A GAN is a system with two neural networks, the generator and discriminator (Figure 1), which interact in a mutually competitive (adversarial) supervised learning strategy. Samples (training data) from the target data distribution serve as input for training the GAN. The output is a learned model representing the underlying data distribution.
The input to the generator is a random variable vector drawn from a latent space that provides a supply of random variables of suitable dimensionality. The generator neural network transforms the input from the latent space to synthesize generated data as output.
The inputs to the discriminator are instances of generated data and training data. The discriminator neural network is a binary classifier that is designed to determine whether a given input was drawn from the training or was generated data.
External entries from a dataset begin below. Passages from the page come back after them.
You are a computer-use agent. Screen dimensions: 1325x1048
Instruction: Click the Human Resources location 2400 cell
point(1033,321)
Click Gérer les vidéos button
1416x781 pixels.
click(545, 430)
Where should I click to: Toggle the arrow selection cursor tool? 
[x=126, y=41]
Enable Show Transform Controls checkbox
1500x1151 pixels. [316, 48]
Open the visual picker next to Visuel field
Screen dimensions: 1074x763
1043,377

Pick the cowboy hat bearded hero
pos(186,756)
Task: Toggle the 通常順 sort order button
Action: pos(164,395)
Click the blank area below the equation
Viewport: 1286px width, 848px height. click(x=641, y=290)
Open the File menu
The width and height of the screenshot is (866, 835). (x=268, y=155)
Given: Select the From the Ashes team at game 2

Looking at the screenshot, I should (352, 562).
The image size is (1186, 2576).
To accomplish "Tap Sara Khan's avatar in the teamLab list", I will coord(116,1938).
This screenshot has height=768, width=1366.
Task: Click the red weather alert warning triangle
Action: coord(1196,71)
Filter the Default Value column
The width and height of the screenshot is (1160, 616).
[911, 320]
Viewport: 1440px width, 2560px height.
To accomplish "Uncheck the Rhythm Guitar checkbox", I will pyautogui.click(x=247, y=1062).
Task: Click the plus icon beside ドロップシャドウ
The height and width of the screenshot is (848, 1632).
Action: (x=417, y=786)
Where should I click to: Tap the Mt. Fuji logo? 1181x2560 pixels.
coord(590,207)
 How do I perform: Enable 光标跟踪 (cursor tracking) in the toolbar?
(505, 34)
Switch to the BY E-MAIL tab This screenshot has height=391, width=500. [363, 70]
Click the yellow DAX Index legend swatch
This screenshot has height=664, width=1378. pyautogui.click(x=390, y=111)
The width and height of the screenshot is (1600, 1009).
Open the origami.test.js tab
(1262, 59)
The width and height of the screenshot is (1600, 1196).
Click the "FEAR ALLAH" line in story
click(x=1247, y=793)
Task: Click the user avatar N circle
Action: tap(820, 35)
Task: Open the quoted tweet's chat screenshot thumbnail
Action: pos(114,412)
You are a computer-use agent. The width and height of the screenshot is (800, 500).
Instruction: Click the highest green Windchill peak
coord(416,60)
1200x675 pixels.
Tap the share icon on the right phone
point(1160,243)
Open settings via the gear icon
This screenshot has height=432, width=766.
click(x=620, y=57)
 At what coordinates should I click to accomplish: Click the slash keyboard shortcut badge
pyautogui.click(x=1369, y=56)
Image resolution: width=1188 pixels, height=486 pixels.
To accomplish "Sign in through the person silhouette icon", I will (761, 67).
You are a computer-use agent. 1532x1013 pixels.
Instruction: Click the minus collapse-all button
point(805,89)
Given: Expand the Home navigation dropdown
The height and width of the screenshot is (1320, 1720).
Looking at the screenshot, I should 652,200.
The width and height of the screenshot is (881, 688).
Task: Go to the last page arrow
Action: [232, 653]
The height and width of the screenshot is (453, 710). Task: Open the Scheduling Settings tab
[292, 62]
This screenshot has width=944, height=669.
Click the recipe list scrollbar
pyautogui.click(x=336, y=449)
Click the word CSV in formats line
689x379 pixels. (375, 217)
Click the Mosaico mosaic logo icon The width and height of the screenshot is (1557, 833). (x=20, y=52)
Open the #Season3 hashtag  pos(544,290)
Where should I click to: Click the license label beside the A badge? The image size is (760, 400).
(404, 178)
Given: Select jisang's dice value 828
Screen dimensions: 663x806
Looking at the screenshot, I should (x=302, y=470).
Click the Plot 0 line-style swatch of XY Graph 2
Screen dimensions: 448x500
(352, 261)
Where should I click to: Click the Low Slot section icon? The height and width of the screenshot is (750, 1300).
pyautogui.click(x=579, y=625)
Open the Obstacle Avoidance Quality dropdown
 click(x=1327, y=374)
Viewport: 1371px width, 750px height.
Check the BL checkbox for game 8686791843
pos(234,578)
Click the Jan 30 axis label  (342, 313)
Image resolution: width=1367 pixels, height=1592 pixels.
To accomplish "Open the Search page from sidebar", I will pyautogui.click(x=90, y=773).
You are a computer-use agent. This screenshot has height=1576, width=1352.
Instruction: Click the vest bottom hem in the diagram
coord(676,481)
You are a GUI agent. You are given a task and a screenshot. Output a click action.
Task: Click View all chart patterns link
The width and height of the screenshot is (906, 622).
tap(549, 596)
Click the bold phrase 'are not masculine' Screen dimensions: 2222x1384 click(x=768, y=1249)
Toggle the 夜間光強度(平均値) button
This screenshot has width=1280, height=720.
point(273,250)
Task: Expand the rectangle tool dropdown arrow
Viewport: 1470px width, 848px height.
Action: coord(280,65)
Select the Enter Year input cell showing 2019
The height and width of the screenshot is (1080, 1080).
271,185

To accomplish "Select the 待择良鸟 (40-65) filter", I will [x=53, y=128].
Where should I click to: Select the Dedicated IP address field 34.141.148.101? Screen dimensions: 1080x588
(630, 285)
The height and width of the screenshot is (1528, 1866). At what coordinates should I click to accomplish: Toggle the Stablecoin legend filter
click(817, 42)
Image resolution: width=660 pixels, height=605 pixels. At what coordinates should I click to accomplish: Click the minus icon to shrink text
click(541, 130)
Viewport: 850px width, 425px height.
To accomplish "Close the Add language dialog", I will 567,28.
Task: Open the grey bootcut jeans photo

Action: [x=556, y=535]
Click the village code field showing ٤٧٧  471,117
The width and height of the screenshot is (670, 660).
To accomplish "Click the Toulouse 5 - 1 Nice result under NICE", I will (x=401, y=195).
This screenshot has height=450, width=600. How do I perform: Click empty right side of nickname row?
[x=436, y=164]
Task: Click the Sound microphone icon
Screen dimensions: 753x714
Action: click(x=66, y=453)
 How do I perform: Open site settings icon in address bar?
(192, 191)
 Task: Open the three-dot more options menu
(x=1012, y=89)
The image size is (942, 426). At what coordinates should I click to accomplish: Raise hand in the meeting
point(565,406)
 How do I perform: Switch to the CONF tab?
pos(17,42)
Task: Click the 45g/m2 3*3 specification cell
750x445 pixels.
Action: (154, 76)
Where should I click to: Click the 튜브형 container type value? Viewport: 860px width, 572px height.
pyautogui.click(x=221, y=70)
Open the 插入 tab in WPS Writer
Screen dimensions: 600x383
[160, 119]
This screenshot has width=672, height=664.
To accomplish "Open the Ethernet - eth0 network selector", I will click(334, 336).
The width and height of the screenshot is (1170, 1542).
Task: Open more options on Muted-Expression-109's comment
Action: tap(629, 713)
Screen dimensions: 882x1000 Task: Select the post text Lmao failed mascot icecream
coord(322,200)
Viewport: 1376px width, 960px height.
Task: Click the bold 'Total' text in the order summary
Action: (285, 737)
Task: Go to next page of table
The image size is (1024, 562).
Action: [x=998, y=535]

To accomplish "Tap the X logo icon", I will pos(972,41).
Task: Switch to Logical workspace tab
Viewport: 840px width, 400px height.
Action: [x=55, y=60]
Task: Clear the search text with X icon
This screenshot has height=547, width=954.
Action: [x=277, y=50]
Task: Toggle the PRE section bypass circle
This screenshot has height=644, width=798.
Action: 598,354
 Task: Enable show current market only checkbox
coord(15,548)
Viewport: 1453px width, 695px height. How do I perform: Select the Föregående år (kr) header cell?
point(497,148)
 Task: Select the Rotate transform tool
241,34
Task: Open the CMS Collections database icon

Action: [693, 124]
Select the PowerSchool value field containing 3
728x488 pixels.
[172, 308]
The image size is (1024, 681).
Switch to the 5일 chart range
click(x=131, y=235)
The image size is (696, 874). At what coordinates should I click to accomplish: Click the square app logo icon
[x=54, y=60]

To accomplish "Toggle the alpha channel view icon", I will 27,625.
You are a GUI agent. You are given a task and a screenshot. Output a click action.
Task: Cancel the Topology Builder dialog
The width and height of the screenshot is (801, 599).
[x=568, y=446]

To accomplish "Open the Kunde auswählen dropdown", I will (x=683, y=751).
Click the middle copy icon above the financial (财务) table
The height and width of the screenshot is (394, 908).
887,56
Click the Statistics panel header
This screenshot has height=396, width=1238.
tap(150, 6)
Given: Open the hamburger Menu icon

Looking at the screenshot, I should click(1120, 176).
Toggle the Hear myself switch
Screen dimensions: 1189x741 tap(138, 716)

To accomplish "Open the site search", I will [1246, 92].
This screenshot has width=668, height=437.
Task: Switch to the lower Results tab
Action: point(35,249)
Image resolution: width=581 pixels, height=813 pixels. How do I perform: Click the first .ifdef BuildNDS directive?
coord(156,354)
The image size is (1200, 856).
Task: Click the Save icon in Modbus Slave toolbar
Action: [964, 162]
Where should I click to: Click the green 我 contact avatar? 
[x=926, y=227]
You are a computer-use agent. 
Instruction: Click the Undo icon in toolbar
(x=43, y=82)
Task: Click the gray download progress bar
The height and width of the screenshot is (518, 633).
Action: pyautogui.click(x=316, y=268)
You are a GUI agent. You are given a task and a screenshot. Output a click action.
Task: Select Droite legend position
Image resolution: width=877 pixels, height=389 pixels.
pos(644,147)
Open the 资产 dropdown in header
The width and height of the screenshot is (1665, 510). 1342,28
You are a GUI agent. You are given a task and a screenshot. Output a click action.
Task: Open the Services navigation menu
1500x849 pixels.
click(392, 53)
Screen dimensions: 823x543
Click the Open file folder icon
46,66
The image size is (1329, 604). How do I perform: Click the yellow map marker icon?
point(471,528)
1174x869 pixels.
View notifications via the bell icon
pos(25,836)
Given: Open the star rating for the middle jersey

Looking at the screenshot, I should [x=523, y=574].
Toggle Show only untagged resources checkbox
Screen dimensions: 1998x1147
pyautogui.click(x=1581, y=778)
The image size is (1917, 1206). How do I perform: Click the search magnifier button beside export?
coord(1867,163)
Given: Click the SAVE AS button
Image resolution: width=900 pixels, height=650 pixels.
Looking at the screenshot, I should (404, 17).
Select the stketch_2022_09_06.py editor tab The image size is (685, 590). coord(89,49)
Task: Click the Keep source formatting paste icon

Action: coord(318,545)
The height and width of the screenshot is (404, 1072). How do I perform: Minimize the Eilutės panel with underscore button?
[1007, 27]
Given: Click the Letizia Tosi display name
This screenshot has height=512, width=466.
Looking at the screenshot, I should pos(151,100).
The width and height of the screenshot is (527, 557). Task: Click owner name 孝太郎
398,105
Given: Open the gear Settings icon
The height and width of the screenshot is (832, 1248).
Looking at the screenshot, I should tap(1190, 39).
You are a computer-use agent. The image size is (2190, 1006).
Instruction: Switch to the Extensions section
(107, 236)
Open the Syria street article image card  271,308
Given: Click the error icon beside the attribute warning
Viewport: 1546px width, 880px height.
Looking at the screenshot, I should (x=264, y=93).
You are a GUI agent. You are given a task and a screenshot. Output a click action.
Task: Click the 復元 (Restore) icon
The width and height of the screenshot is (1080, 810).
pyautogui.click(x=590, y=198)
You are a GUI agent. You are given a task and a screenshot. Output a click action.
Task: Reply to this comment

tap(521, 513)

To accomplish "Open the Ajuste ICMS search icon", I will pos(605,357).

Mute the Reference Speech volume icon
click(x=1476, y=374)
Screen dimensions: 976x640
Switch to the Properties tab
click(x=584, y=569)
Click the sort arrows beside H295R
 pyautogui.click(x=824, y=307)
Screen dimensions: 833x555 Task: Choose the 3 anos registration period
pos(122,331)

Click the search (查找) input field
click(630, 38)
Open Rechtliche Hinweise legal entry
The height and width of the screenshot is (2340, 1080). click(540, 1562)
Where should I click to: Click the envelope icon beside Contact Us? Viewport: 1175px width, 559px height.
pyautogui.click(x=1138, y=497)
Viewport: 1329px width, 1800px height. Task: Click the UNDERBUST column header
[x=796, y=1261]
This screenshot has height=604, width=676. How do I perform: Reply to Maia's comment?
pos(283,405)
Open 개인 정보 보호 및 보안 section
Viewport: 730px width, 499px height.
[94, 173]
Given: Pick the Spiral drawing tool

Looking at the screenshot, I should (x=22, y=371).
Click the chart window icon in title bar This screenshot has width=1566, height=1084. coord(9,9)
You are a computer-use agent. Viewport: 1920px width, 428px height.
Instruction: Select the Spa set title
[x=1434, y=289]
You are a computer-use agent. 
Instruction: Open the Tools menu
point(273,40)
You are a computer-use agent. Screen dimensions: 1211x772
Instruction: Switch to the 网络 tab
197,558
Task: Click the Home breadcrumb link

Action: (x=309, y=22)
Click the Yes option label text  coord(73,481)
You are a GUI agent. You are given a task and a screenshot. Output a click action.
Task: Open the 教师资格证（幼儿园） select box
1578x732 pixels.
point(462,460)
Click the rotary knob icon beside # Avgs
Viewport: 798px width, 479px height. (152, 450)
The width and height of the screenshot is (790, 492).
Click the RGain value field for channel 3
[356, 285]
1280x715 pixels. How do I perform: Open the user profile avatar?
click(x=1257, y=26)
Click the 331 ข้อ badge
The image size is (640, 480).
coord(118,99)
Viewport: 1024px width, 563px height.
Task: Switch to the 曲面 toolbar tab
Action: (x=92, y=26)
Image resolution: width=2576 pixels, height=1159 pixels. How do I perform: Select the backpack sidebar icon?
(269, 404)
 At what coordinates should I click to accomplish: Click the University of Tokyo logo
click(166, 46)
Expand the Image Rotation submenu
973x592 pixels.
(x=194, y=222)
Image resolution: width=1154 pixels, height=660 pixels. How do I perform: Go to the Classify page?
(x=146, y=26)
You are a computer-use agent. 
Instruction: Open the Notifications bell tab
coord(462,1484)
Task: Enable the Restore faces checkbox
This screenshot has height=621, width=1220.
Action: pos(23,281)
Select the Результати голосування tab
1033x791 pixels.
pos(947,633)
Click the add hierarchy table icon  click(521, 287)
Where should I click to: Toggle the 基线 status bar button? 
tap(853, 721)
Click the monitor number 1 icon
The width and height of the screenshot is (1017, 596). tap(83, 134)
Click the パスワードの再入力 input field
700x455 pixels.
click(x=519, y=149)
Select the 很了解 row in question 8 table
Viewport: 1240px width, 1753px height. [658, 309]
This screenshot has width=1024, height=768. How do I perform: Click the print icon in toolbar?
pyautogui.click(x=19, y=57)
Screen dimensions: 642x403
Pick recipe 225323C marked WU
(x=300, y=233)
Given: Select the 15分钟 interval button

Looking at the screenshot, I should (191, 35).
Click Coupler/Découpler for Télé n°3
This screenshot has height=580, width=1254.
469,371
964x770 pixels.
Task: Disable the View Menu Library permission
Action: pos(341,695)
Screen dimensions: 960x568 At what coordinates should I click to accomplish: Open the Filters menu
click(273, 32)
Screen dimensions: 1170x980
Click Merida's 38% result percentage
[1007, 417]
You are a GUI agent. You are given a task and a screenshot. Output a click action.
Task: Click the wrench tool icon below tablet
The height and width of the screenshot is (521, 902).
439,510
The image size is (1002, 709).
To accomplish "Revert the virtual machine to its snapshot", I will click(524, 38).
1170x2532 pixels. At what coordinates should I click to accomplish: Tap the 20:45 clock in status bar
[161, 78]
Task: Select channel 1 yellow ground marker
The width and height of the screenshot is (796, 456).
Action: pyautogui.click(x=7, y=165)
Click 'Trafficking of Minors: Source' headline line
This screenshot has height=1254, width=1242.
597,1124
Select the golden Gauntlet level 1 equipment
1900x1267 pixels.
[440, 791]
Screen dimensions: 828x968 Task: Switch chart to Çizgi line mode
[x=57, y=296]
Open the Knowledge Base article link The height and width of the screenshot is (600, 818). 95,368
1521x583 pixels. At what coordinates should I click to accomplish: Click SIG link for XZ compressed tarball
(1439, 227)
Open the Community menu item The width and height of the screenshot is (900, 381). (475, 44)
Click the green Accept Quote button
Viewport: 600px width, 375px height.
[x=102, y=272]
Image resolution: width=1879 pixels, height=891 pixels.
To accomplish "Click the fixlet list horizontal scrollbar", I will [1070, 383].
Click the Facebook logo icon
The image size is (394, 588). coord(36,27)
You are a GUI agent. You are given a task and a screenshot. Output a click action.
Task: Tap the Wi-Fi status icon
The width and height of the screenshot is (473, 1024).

The classification errors are used to compute the generator and discriminator loss functions.
Backpropagation of the loss functions is used to update the parameters of the generator and discriminator neural networks via gradient descent to enable supervised learning. The training process in a GAN is adversarial because the generator is trained to maximize the classification error, while the discriminator is trained to minimize the classification error. This adversarial strategy guides the generator neural network to become increasingly proficient at synthesizing data that approximates the training data distribution. Ideally after training is complete, the generated output is a random variable indistinguishable from the target data distribution. The performance of the GAN is usually assessed on independent test data.
The GAN approach was used to simulate high-dimensional joint distributions of disease-relevant biomarkers of virtual patient populations for pharmacometrics applications. Large heterogeneous public domain datasets with biomedical information on diverse populations were utilized for GAN training and performance evaluation.